Passage provided:
───

However quite accurate.  I do need to get a life.  Thank you ever so much for pointing me in the right direction. 

Oh, and good luck with your weddings.  I hope you find the right lens and softbox and tripod for each occasion.


----------



## Trever1t (Apr 26, 2013)

OP, you are not going to do well here with this attitude. If someone says you are asking a silly question perhaps you should look at that? Your questions that I've read on the forum are obtuse. There's no one correct answer. What exactly are you looking for?


----------



## rockstarsmasher (Apr 26, 2013)

That was so clever.  Of course people bring things like softboxes depending on what the needs are for the situation.


----------



## Trever1t (Apr 26, 2013)

I've never seen a wedding shot with softboxes, never. Now I haven't been to every wedding but I've been to a few.  

OP what is your objective?


----------



## Pallycow (Apr 26, 2013)

My goal was not one of being clever.  However, I find your reply interesting.  If you say "of course people bring things like 'softboxes' depending on what the needs are for the situation"; why then would you not have the same mindset for lenses as well?

Ponder.


----------



## rockstarsmasher (Apr 26, 2013)

Like I said. 

I'm looking for answers like the following as they are helpful. You need help too. 

'My #1 go to lens is my 24-70. I can pretty much shoot the whole job with  it. My 2nd lens is a 50 1.4 (on crop frame its about 75mm) and also  15mm Fisheye.
Softboxes and equipment of such I use during portraits of the  B&G&Families. When in-doors, I either use my strobe lights or  adjust for video lights (they often shoot at 3200K-3300K). Outdoors, I  often use fill flash, either on or off camera.

───

Your instructions: Condense the paragraph in the forum thread above that begins "OP, you are not going to do well here" into a short bulleted list that keeps its main points.

Listed entries:
───

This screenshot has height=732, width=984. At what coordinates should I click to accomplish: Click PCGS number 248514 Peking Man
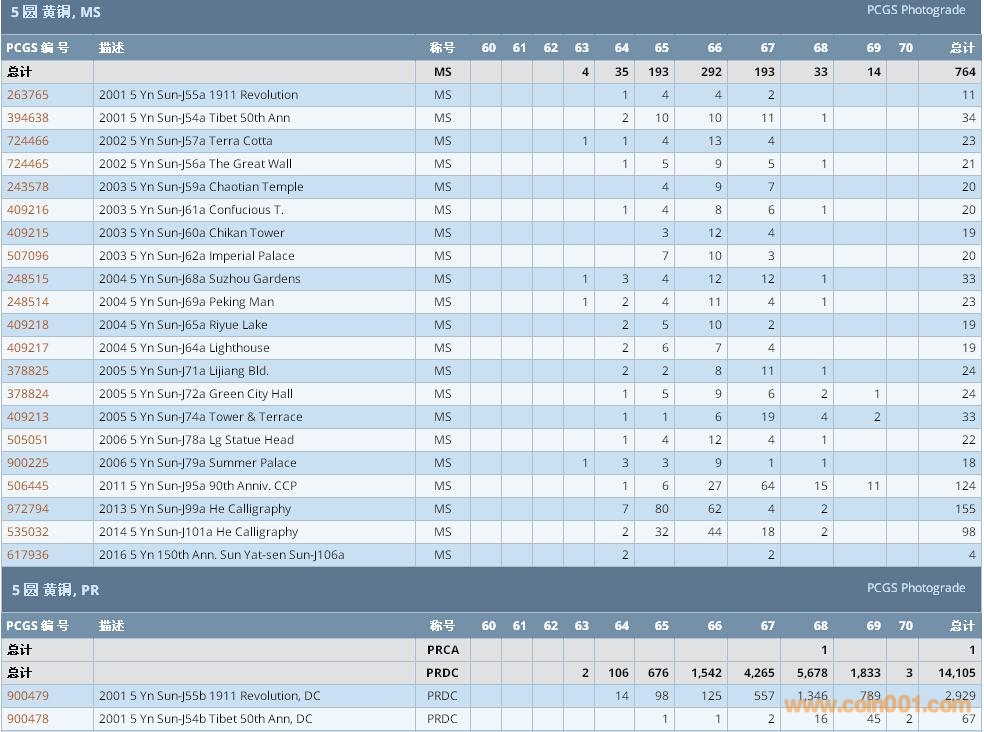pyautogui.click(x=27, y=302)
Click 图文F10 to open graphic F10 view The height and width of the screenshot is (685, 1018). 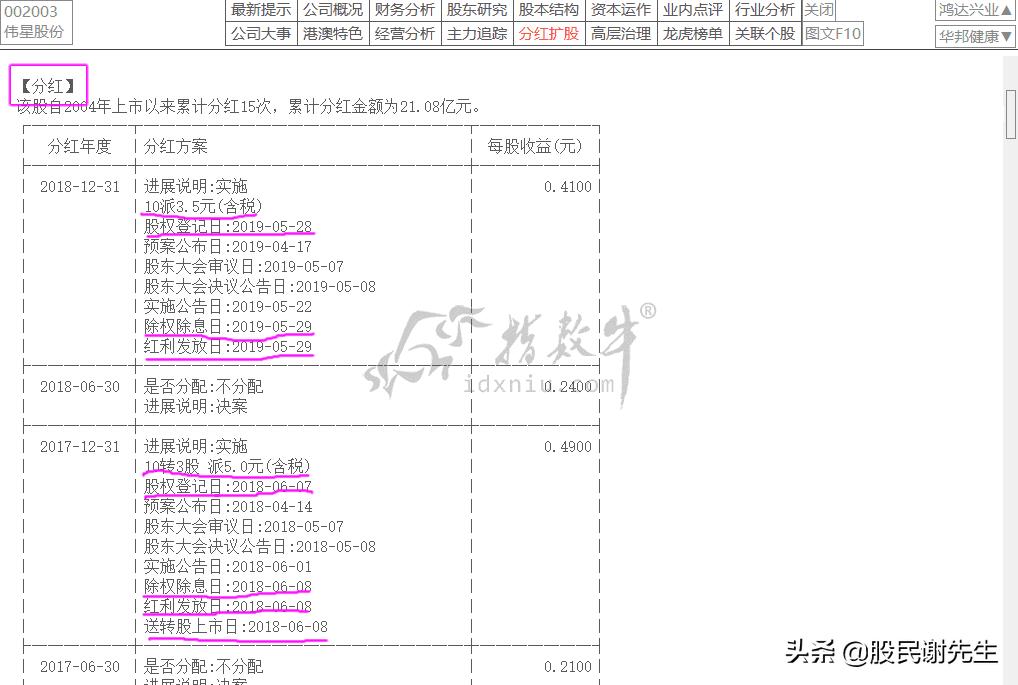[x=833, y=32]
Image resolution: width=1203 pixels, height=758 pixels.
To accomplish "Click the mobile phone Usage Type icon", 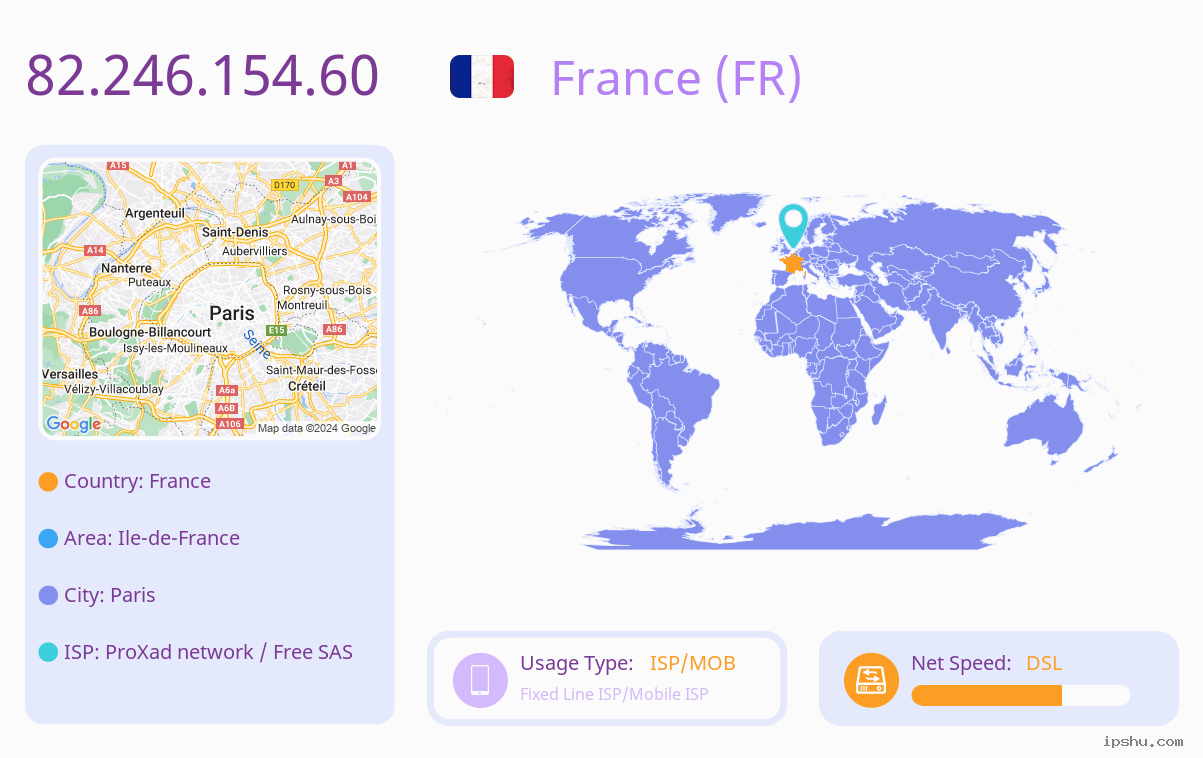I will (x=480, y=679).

───

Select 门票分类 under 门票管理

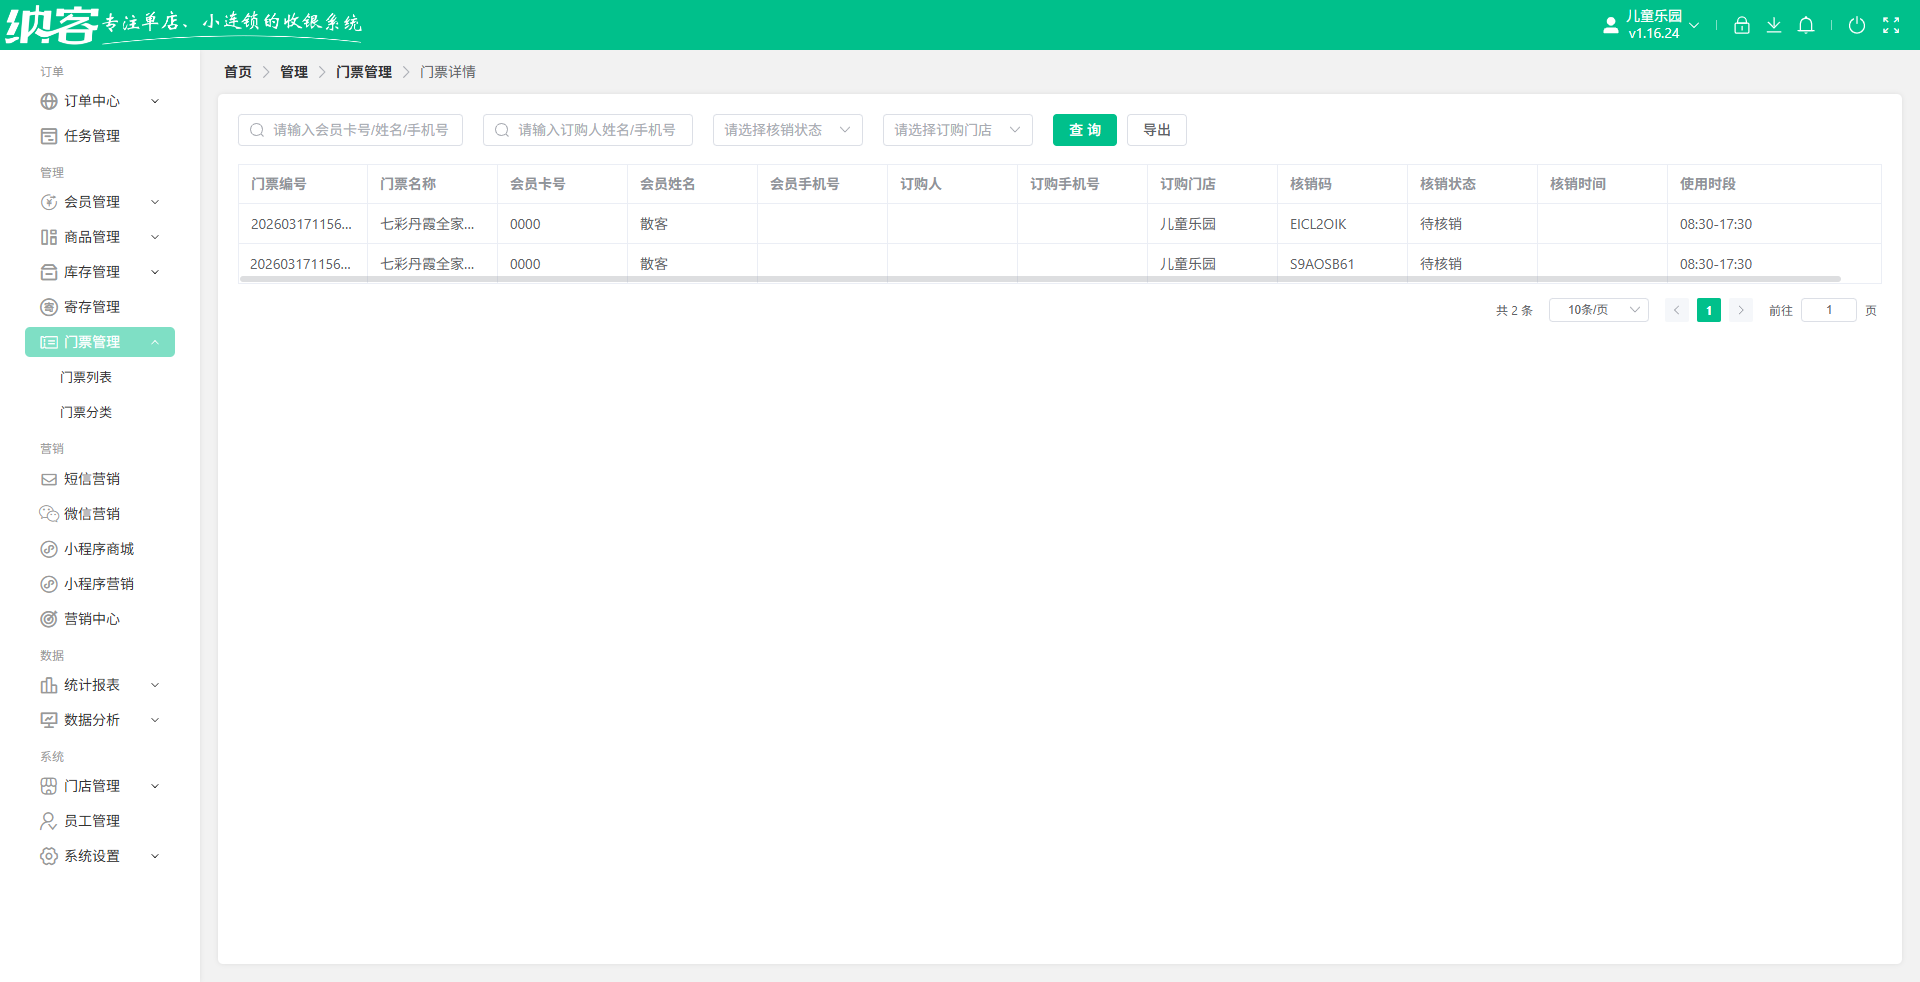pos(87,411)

───

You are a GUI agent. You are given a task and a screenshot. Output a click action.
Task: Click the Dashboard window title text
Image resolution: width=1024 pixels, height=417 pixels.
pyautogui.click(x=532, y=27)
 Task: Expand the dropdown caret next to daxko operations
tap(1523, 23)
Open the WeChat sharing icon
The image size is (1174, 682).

───

Task solution:
- The original poster won't get far on the forum with this attitude.
- When someone calls a question silly, it may be worth taking a look at why.
- The poster's questions on the forum that the writer has read are obtuse.
- There is no one correct answer.
- The writer asks what exactly the poster is looking for.